--- START OF Supplied data ---

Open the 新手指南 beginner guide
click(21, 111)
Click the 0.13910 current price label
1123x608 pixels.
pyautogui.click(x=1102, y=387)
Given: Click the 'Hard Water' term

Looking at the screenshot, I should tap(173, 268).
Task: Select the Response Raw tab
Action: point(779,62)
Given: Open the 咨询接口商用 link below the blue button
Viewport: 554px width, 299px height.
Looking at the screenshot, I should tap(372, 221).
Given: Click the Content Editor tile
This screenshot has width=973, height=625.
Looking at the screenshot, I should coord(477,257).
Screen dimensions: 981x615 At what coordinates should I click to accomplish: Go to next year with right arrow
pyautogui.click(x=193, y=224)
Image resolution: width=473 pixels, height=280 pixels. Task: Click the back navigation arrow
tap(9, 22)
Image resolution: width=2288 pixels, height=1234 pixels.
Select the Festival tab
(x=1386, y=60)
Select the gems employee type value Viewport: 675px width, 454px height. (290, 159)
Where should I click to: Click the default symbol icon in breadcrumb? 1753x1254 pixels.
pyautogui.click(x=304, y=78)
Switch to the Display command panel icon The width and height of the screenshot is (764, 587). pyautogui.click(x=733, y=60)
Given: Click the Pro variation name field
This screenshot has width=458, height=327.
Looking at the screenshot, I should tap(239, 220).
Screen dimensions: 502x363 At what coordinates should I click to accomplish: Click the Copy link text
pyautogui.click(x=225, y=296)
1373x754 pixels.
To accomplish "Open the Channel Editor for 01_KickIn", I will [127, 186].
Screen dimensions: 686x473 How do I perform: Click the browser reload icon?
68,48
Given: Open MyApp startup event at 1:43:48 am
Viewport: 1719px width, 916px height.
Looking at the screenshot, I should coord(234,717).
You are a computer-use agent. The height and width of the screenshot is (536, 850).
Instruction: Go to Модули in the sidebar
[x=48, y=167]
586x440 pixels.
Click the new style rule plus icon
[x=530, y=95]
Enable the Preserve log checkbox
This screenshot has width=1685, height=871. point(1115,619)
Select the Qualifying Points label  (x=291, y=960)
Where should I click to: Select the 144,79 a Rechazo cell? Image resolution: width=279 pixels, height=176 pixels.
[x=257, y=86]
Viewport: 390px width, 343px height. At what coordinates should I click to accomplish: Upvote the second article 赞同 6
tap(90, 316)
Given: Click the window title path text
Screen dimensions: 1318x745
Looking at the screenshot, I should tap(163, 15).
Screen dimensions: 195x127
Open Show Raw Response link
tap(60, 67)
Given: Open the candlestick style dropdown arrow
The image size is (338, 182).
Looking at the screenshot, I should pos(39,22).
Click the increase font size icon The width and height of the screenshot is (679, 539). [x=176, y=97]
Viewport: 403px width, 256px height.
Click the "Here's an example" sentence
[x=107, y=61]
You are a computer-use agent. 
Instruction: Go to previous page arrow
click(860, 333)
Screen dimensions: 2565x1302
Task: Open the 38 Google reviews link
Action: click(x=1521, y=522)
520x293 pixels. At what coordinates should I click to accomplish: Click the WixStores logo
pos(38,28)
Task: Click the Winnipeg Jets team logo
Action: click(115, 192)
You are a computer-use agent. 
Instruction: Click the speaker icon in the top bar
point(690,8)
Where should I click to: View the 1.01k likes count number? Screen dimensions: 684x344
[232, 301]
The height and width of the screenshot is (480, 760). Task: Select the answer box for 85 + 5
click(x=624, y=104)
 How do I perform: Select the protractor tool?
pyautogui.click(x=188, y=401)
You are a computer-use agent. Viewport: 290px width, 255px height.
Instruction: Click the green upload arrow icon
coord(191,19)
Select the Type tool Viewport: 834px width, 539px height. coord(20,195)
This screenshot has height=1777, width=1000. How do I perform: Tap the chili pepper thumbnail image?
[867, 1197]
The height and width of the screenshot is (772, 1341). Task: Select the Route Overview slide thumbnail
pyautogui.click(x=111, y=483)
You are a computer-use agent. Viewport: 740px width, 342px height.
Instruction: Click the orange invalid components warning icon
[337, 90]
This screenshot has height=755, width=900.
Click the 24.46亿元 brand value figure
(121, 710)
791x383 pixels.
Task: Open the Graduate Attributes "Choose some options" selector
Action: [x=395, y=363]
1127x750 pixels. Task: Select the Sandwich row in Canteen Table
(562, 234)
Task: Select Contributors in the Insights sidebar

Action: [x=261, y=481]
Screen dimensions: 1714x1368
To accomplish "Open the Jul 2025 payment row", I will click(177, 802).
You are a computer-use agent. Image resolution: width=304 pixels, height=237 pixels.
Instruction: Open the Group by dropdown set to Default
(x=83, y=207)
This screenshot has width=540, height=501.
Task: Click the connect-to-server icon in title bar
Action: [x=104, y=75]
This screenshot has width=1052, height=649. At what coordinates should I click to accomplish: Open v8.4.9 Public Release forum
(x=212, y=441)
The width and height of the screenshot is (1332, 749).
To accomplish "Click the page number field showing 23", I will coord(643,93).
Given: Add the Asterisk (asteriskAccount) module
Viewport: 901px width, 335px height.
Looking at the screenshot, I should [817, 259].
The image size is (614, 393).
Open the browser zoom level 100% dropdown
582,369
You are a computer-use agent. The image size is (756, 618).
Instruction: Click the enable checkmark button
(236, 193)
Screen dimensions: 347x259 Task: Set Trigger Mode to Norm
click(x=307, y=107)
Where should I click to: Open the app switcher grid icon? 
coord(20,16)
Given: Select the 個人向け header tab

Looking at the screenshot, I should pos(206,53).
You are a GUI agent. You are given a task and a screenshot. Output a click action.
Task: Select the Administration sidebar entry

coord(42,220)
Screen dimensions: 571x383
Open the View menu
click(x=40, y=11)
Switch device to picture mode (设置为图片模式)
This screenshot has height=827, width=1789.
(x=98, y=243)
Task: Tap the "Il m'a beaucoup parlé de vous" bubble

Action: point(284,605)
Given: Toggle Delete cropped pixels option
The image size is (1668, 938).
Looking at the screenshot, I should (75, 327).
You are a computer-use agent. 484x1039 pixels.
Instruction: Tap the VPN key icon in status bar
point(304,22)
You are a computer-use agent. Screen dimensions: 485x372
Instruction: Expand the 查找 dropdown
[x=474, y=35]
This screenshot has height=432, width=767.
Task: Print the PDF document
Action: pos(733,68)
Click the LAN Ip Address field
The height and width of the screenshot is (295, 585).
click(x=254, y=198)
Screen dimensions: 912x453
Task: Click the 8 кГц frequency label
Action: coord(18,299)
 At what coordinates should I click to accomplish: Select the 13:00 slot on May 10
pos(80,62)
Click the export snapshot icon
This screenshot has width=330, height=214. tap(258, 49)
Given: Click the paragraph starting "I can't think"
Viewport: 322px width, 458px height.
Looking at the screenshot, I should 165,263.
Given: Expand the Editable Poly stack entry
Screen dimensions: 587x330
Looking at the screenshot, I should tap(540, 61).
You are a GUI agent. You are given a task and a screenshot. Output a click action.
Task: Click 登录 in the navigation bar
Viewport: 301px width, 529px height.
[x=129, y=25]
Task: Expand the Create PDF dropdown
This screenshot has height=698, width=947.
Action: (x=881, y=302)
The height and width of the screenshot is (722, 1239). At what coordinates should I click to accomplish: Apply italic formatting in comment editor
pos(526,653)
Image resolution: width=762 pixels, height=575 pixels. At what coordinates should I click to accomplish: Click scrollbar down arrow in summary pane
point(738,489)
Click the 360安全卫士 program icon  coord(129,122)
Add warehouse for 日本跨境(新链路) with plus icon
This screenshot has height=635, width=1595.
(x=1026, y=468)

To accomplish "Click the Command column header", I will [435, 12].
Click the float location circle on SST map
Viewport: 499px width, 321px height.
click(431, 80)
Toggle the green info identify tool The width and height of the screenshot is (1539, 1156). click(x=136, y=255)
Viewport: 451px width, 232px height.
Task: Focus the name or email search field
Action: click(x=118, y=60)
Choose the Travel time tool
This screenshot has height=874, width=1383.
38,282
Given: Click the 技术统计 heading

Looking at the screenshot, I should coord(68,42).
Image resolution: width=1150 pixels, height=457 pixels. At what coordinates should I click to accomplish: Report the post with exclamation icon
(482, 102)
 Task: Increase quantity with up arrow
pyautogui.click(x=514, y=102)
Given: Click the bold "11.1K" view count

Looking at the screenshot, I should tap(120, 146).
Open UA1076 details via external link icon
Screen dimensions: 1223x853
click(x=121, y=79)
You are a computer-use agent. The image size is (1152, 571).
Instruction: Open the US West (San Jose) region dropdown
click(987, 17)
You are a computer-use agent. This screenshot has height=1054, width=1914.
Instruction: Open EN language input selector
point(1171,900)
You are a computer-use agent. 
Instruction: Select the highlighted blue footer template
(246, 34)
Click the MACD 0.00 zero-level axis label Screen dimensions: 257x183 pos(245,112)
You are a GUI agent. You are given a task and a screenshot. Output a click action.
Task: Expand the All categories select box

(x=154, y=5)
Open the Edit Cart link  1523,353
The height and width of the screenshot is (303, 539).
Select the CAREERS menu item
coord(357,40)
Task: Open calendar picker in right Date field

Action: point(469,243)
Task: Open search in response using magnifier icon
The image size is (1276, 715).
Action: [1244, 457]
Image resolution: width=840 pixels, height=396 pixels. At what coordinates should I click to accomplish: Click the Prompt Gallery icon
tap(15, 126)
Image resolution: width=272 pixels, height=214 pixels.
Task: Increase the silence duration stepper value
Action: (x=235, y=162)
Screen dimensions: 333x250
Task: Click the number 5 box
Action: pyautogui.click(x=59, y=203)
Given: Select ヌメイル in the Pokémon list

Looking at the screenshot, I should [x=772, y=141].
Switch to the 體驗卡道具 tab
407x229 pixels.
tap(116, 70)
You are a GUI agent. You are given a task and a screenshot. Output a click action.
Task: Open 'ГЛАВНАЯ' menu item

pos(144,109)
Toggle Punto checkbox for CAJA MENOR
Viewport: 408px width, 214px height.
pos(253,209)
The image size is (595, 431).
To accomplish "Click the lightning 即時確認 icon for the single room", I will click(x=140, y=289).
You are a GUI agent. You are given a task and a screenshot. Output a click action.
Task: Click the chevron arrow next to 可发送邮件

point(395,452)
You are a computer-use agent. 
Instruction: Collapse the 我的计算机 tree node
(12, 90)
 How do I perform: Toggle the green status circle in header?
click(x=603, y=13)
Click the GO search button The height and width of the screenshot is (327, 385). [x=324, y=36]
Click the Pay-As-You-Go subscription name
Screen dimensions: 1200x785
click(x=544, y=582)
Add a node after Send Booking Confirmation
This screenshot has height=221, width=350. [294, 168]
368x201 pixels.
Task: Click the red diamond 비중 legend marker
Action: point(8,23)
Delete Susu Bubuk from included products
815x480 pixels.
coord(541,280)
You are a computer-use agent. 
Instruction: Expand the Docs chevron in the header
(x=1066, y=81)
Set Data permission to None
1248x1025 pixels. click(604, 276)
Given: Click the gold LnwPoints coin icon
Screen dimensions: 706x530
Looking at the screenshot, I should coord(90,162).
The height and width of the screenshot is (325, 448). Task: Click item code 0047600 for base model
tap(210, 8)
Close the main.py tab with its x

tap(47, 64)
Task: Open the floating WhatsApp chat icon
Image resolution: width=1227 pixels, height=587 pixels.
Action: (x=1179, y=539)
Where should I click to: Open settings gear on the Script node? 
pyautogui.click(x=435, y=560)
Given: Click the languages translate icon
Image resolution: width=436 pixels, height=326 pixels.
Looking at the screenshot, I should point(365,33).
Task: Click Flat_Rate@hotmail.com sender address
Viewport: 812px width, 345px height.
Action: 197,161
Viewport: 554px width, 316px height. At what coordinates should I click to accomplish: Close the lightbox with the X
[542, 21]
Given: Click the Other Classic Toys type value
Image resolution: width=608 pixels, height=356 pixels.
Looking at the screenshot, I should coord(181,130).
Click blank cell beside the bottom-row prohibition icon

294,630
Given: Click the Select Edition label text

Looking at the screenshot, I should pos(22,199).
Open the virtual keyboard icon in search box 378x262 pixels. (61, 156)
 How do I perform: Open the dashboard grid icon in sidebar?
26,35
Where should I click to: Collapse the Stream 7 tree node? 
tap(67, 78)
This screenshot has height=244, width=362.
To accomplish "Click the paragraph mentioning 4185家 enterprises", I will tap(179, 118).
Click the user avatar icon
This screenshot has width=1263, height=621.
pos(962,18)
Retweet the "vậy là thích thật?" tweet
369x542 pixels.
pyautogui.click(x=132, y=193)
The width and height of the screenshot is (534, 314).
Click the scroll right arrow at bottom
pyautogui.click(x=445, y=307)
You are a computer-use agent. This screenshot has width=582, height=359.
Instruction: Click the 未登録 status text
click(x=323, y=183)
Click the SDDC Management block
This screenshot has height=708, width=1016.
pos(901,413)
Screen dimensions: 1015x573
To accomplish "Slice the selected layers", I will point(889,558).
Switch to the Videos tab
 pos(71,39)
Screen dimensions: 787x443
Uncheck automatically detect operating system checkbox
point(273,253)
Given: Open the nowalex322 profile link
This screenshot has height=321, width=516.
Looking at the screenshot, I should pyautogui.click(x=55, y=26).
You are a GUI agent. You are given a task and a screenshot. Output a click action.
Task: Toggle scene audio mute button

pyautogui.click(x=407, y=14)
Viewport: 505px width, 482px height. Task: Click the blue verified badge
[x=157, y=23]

--- END OF Supplied data ---

== Work to complete ==
Recast the lines from the line with "This screenshot has width=1052, height=649." up to and including the line with "I will coord(643,93)." as a Markdown table with the columns Row and Line. Number each row and leave out blank lines.

== Solved problem ==
| Row | Line |
|---|---|
| 1 | This screenshot has width=1052, height=649. At what coordinates should I click to accomplish: Open v8.4.9 Public Release forum |
| 2 | (x=212, y=441) |
| 3 | The width and height of the screenshot is (1332, 749). |
| 4 | To accomplish "Click the page number field showing 23", I will coord(643,93). |